(WHAT IS REQUIRED): Transcribe the listing below word for word.
[Start of Attachment]
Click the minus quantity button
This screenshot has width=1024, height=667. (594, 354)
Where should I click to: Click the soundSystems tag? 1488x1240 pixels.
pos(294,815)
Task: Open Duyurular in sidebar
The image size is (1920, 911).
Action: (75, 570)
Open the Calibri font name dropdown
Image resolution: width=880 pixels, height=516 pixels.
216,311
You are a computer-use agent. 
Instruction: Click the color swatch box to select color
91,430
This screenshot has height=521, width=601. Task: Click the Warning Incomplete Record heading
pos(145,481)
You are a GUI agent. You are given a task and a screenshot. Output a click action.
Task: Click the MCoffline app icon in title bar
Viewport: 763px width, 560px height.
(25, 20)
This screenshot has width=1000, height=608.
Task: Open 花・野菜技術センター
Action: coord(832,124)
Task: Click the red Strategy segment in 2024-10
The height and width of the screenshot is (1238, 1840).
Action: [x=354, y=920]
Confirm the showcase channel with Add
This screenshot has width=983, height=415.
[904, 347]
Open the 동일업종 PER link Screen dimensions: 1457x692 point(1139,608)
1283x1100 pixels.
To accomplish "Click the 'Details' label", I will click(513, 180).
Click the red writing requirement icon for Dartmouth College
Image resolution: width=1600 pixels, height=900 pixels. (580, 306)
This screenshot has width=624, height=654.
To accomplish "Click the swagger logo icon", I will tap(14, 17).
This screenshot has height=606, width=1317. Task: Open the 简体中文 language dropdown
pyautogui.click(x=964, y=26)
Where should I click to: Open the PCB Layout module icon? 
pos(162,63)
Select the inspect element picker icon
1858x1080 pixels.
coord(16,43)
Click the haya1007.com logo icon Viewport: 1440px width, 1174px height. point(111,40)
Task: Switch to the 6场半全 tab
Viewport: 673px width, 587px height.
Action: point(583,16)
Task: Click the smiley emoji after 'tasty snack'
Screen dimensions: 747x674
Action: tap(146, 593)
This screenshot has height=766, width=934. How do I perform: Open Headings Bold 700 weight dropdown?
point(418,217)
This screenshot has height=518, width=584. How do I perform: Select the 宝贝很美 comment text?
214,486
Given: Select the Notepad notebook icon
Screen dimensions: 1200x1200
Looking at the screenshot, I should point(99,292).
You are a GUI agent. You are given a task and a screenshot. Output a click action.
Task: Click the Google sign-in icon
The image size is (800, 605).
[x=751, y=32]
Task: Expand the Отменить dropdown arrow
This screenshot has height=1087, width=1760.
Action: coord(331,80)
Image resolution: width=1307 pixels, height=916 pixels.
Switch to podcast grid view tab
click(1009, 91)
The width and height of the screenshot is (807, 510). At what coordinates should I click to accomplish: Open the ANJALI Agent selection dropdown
[End of Attachment]
(THE COMPLETED TASK):
Click the minus quantity button
This screenshot has width=1024, height=667. (594, 354)
Where should I click to: Click the soundSystems tag? 1488x1240 pixels.
pos(294,815)
Task: Open Duyurular in sidebar
The image size is (1920, 911).
Action: (75, 570)
Open the Calibri font name dropdown
Image resolution: width=880 pixels, height=516 pixels.
216,311
You are a computer-use agent. 
Instruction: Click the color swatch box to select color
91,430
This screenshot has height=521, width=601. Task: Click the Warning Incomplete Record heading
pos(145,481)
You are a GUI agent. You are given a task and a screenshot. Output a click action.
Task: Click the MCoffline app icon in title bar
Viewport: 763px width, 560px height.
(25, 20)
This screenshot has width=1000, height=608.
Task: Open 花・野菜技術センター
Action: coord(832,124)
Task: Click the red Strategy segment in 2024-10
The height and width of the screenshot is (1238, 1840).
Action: [x=354, y=920]
Confirm the showcase channel with Add
This screenshot has width=983, height=415.
[904, 347]
Open the 동일업종 PER link Screen dimensions: 1457x692 point(1139,608)
1283x1100 pixels.
To accomplish "Click the 'Details' label", I will click(513, 180).
Click the red writing requirement icon for Dartmouth College
Image resolution: width=1600 pixels, height=900 pixels. (580, 306)
This screenshot has width=624, height=654.
To accomplish "Click the swagger logo icon", I will tap(14, 17).
This screenshot has height=606, width=1317. Task: Open the 简体中文 language dropdown
pyautogui.click(x=964, y=26)
Where should I click to: Open the PCB Layout module icon? 
pos(162,63)
Select the inspect element picker icon
1858x1080 pixels.
coord(16,43)
Click the haya1007.com logo icon Viewport: 1440px width, 1174px height. point(111,40)
Task: Switch to the 6场半全 tab
Viewport: 673px width, 587px height.
Action: point(583,16)
Task: Click the smiley emoji after 'tasty snack'
Screen dimensions: 747x674
Action: tap(146, 593)
This screenshot has height=766, width=934. How do I perform: Open Headings Bold 700 weight dropdown?
point(418,217)
This screenshot has height=518, width=584. How do I perform: Select the 宝贝很美 comment text?
214,486
Given: Select the Notepad notebook icon
Screen dimensions: 1200x1200
Looking at the screenshot, I should point(99,292).
You are a GUI agent. You are given a task and a screenshot. Output a click action.
Task: Click the Google sign-in icon
The image size is (800, 605).
[x=751, y=32]
Task: Expand the Отменить dropdown arrow
This screenshot has height=1087, width=1760.
Action: coord(331,80)
Image resolution: width=1307 pixels, height=916 pixels.
Switch to podcast grid view tab
click(1009, 91)
The width and height of the screenshot is (807, 510). At what coordinates should I click to accomplish: Open the ANJALI Agent selection dropdown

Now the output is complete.